Die Verkehrsministerien der Länder drängen auf ein weitreichenderes Vorgehen gegen Smartphone-Apps wie blitzer.de, die Autofahrer vor Geschwindigkeitskontrollen warnen. Bislang ist in Deutschland nicht die bloße Existenz solcher Anwendungen untersagt, sondern nur ihre Nutzung während der Fahrt.

Wird eine aktive Verwendung festgestellt, drohen 75 Euro Bußgeld sowie ein Punkt im Fahreignungsregister. Nach Auffassung der Länder reicht diese Regelung nicht mehr aus, weil Verstöße häufig nur bei Zufallskontrollen entdeckt werden und damit nur ein kleiner Teil der Nutzer erfasst wird.

PDF-Download: Gesetz zur Änderung des Straßenverkehrsgesetzes

In einer Stellungnahme zum aktuellen Gesetzentwurf der Bundesregierung zum Straßenverkehrsrecht fordern die Länder deshalb ein sogenanntes Mitführverbot. Damit würde es bereits ausreichen, dass eine entsprechende App auf dem Smartphone installiert oder betriebsbereit ist. Polizeibeamte könnten dies bei Kontrollen prüfen, ohne den Nachweis einer aktiven Nutzung führen zu müssen. So soll die Durchsetzung der Verkehrsregeln vereinfacht und die Abschreckungswirkung erhöht werden.
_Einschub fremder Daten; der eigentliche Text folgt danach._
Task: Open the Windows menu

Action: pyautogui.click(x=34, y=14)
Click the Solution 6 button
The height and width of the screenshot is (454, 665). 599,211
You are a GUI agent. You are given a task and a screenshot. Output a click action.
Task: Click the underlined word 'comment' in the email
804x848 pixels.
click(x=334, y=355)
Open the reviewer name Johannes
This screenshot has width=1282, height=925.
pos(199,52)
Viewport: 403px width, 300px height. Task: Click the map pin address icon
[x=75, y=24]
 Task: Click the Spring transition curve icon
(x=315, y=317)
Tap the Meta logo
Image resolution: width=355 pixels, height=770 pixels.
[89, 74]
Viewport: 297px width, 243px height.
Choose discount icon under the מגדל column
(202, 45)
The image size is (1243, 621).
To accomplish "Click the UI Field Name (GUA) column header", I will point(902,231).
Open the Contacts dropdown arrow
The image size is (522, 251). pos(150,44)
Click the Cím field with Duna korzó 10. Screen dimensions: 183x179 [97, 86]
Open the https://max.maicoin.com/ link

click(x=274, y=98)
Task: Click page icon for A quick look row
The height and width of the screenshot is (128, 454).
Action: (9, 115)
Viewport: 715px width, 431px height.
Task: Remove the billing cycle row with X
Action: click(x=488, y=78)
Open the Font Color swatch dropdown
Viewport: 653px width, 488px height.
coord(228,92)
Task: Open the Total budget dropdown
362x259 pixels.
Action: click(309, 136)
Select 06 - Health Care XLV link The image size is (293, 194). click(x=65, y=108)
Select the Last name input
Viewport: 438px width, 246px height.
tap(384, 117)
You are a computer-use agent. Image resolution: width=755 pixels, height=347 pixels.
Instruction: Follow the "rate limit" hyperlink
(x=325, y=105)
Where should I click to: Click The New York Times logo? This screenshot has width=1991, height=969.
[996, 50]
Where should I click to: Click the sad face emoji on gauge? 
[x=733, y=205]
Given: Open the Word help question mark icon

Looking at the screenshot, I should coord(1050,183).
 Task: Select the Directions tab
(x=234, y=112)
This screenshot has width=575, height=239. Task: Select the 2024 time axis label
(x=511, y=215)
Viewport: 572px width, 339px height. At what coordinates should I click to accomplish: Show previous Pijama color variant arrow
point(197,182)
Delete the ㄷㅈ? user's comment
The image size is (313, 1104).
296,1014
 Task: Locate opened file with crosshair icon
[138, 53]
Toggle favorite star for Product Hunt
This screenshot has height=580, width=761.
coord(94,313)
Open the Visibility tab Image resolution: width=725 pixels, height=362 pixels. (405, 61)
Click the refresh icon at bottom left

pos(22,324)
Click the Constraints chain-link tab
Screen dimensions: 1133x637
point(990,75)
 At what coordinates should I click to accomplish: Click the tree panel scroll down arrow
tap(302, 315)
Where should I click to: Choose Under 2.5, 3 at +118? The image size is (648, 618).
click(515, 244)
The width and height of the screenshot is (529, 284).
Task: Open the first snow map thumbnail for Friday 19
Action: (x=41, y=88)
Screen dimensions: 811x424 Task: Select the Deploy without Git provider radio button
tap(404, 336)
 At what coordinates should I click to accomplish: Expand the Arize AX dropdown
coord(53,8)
Warum die Länder härter vorgehen wollen

Blitzerwarn-Apps zeigen in Echtzeit an, wo mobile oder stationäre Geschwindigkeitsmessungen stattfinden. Die Daten stammen meist aus Community-Meldungen oder aus frei zugänglichen Informationen. Nach Ansicht der Länder dienen diese Angebote allein dazu, Sanktionen zu umgehen. In den App-Stores werden sie häufig mit Versprechen beworben, die auf das Vermeiden von Bußgeldern und Punkten abzielen. Aus Sicht der Verkehrsministerien untergräbt das die Gleichbehandlung aller Verkehrsteilnehmer und schwächt die präventive Wirkung von Kontrollen.

Die Länder argumentieren zudem mit der Verkehrssicherheit. Tempolimits sollen nicht nur punktuell vor Messstellen beachtet werden, sondern flächendeckend. Wer nur dort langsamer fährt, wo eine Warnung erscheint, verändert sein Fahrverhalten nicht nachhaltig. Ein strengeres Verbot soll daher dazu beitragen, dass Geschwindigkeitsregeln insgesamt eingehalten werden.

Frankreich als Vorbild für ein Mitführverbot

Als Referenz nennen die Länder Frankreich. Dort ist es bereits unzulässig, entsprechende Warnsysteme im Fahrzeug mitzuführen. Damit wird nicht zwischen Nutzung und bloßem Vorhandensein unterschieden. Diese Regelung gilt sowohl für fest eingebaute Geräte als auch für Smartphone-Apps. Die französischen Behörden können dadurch einfacher kontrollieren und Verstöße konsequenter ahnden.

In Deutschland soll der Vorstoß der Länder im Rahmen der geplanten Reform des Straßenverkehrsgesetzes von Union und SPD aufgegriffen werden. Der Gesetzentwurf der Bundesregierung behandelt zahlreiche Themen von der Digitalisierung der Fahrzeugpapiere bis zu neuen Kontrollmöglichkeiten im ruhenden Verkehr. Die Forderung nach einem vollständigen Verbot von Blitzerwarn-Apps ist Teil der Stellungnahme des Bundesrates zu diesem Paket. Ob und in welcher Form sie in das Gesetz aufgenommen wird, entscheidet das weitere parlamentarische Verfahren.